The problem with the solution is that human feedback (and the reward model's prediction of it) is imperfect. The reward model can't tell the difference between "The AI is being good" and "The AI looks good to the reward model". This already has the failure mode of sycophancy, in which today's language model assistants tell users what they want to hear, but theory and preliminary experiments suggest that much larger harms (up to and including human extinction) could materialize from future AI systems deliberately deceiving their overseers—not because they suddenly "woke up" and defied their training, but because what we think we trained them to do (be helpful, honest, and harmless) isn't what we actually trained them to do (perform whatever computations were the antecedents of reward on the training distribution).
The problem doesn't have any simple, obvious solution. In the absence of some sort of international treaty to halt all AI development worldwide, "Just don't do RLHF" isn't feasible and doesn't even make any sense; you need some sort of feedback in order to make an AI that does anything useful at all.
The problem may or may not ultimately be solvable with some sort of complicated, nonobvious solution that tries to improve on naïve RLHF. Researchers are hard at work studying alternatives involving red-teaming, debate, interpretability, mechanistic anomaly detection, and more.
But the first step on the road to some future complicated solution to the problem of naïve RLHF, is acknowledging that the the problem is at least potentially real, and having some respect that the problem might be difficult, rather than just eyeballing the results of RLHF and saying that it looks great.
If a safety auditor comes to the CEO of an AI company expressing concerns about the company's RLHF pipeline being unsafe due to imperfect rater feedback, it's more reassuring if the CEO says, "Yes, we thought of that, too; we've implemented these-and-such mitigations and are monitoring such-and-these signals which we hope will clue us in if the mitigations start to fail."
If the CEO instead says, "Well, I think our raters are great. Are you insulting our raters?", that does not inspire confidence. The natural inference is that the CEO is mostly interested in this quarter's profits and doesn't really care about safety.

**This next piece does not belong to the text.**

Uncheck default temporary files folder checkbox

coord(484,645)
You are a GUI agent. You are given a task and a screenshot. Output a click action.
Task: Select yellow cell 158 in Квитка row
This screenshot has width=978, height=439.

Similarly, the problem with selection effects on approved information, in which your salon can't tell the difference between "Our ideas are good" and "Our ideas look good to us," doesn't have any simple, obvious solution. "Just don't filter information" isn't feasible and doesn't even make any sense; you need some sort of filter because it's not physically possible to read everything and respond to everything.
The problem may or may not ultimately be solvable with some complicated solution involving prediction markets, adversarial collaborations, anonymous criticism channels, or any number of other mitigations I haven't thought of, but the first step on the road to some future complicated solution is acknowledging that the problem is at least potentially real, and having some respect that the problem might be difficult. If alarmed members come to the organizers of the salon with concerns about collective belief distortions due to suppression of information and the organizers meet them with silence, "bowing out", or defensive blustering, rather than "Yes, we thought of that, too," that does not inspire confidence. The natural inference is that the organizers are mostly interested in maintaining the salon's prestige and don't really care about the truth.